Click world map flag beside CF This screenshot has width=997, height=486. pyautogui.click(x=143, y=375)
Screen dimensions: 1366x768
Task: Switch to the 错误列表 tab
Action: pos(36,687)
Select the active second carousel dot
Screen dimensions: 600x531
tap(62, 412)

========

Repeat the data exactly. Omit nothing.

• Answer to this exercise:
Click world map flag beside CF This screenshot has width=997, height=486. pyautogui.click(x=143, y=375)
Screen dimensions: 1366x768
Task: Switch to the 错误列表 tab
Action: pos(36,687)
Select the active second carousel dot
Screen dimensions: 600x531
tap(62, 412)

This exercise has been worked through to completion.